Goal of the exercise: Return exactly the lines below, starting with the one that has "You are a GUI" and going on through the one that has "1000x583 pixels.".

Data for review:
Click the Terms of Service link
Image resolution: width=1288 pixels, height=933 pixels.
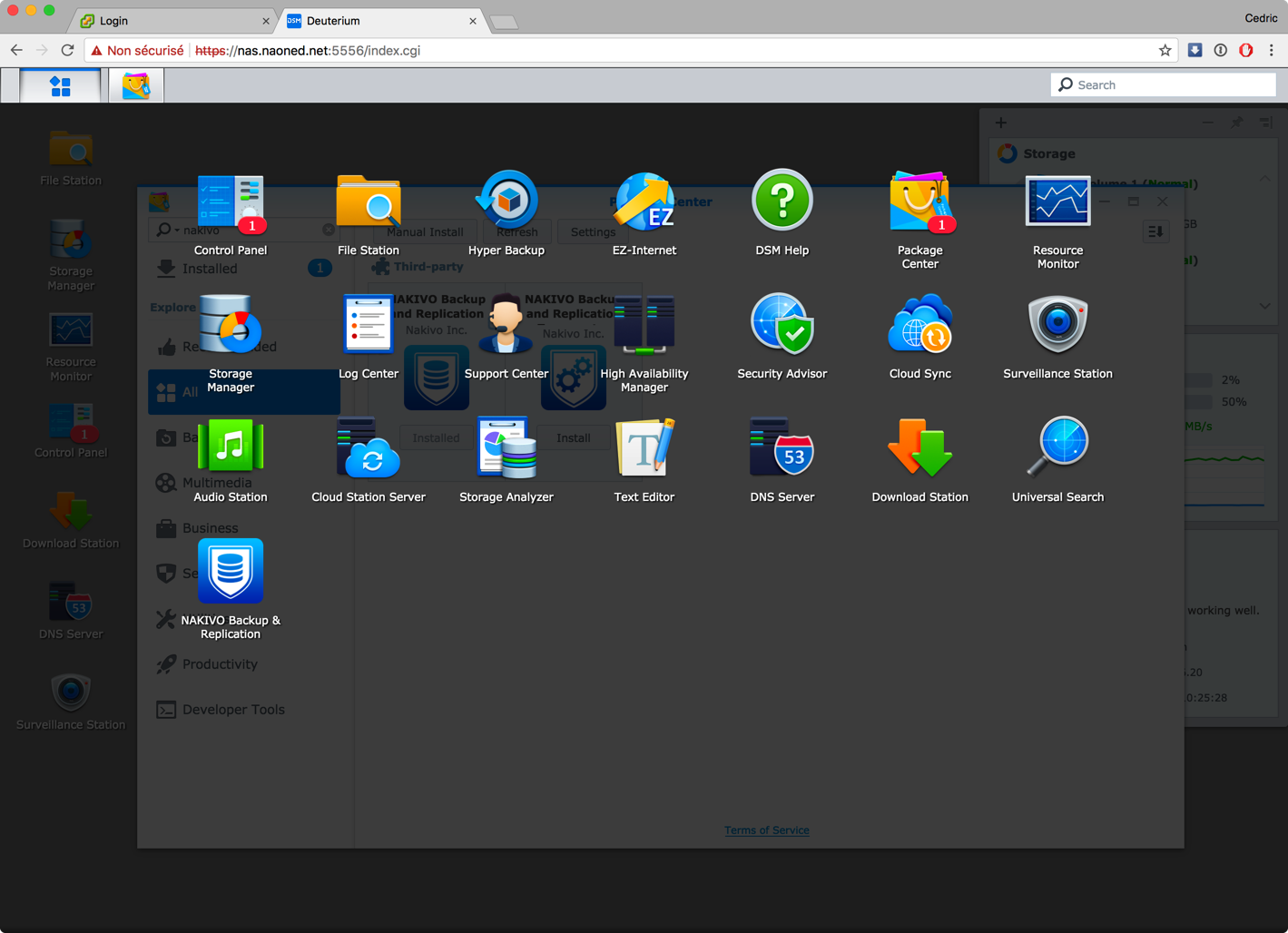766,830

...

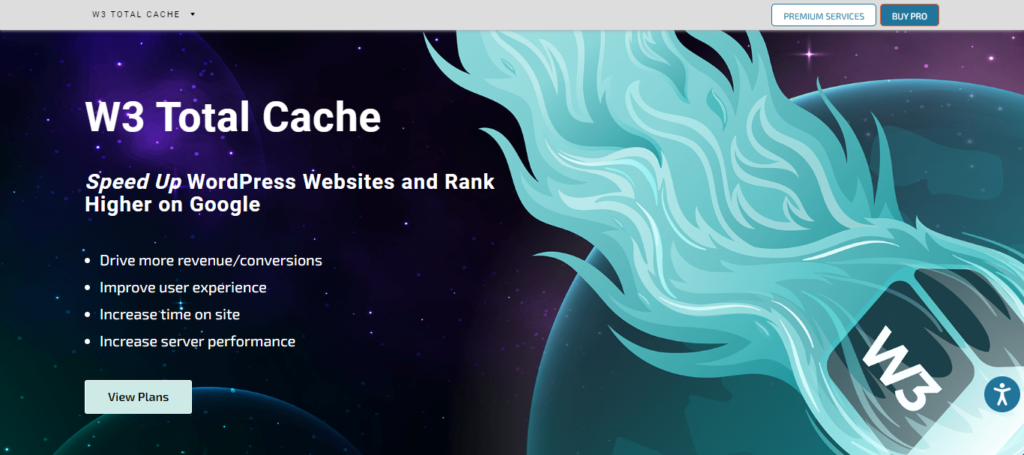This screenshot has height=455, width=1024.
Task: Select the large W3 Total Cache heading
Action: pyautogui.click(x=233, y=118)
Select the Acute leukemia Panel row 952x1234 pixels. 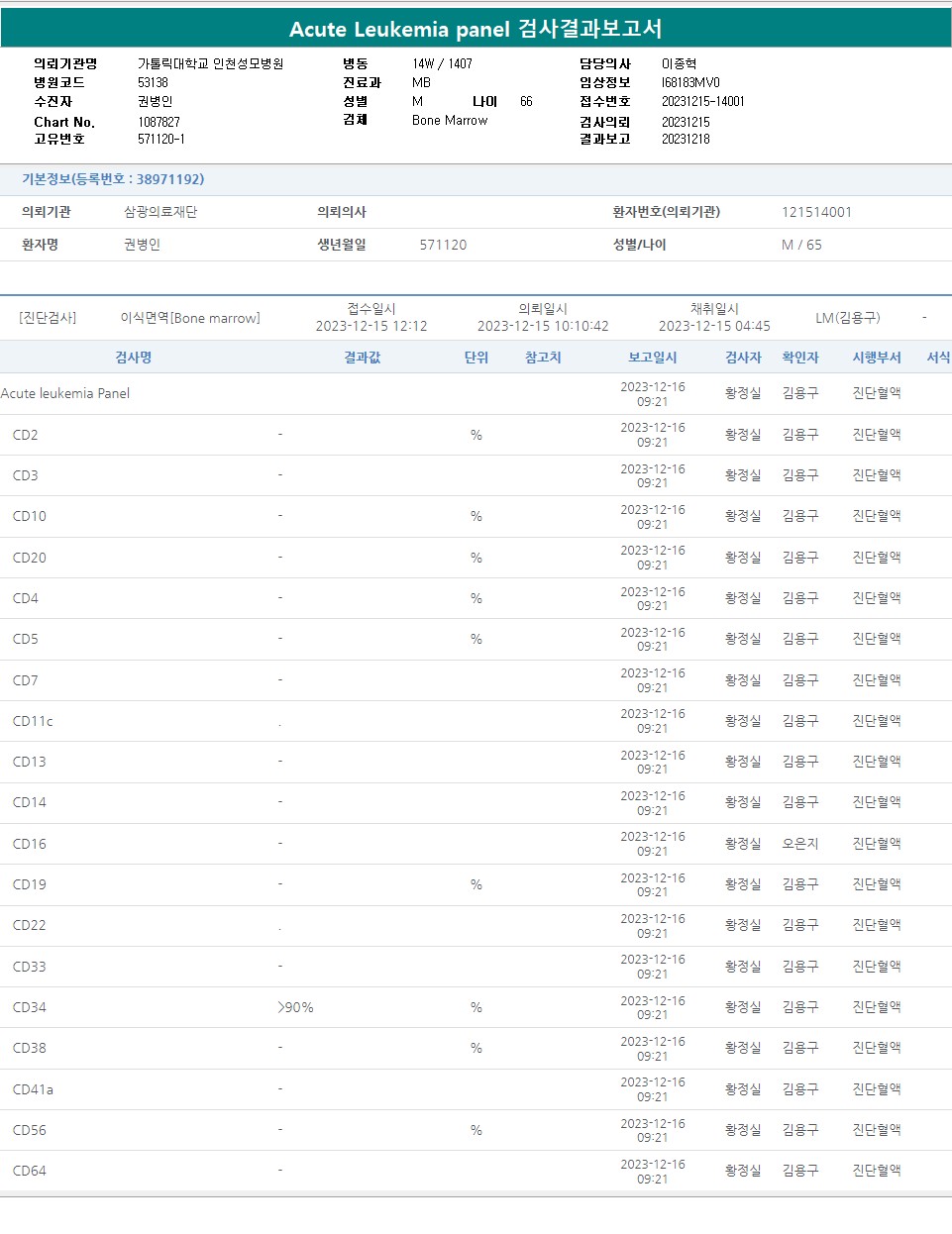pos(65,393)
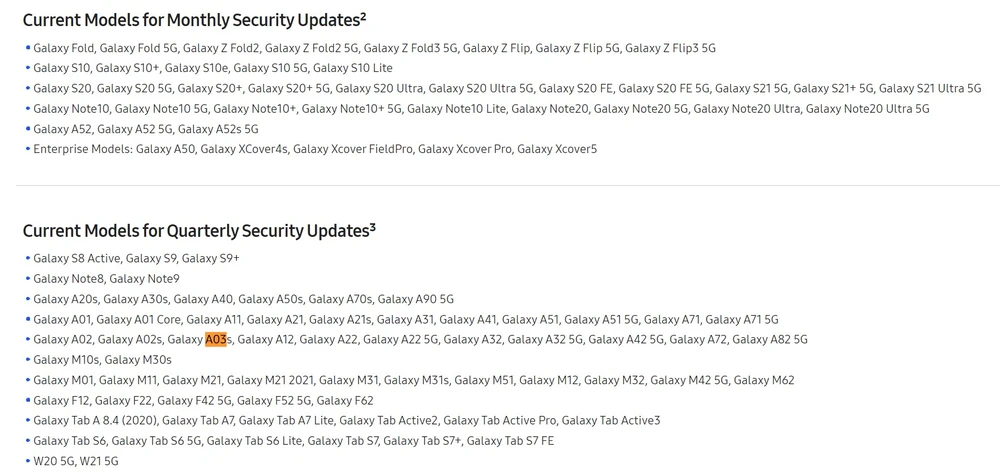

...

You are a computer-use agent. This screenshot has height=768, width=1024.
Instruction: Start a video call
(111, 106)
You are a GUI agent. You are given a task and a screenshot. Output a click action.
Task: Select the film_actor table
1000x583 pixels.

Result of this task:
You are a GUI agent. You are given a task and a screenshot. Output a click action.
Task: Select the film_actor table
1000x583 pixels.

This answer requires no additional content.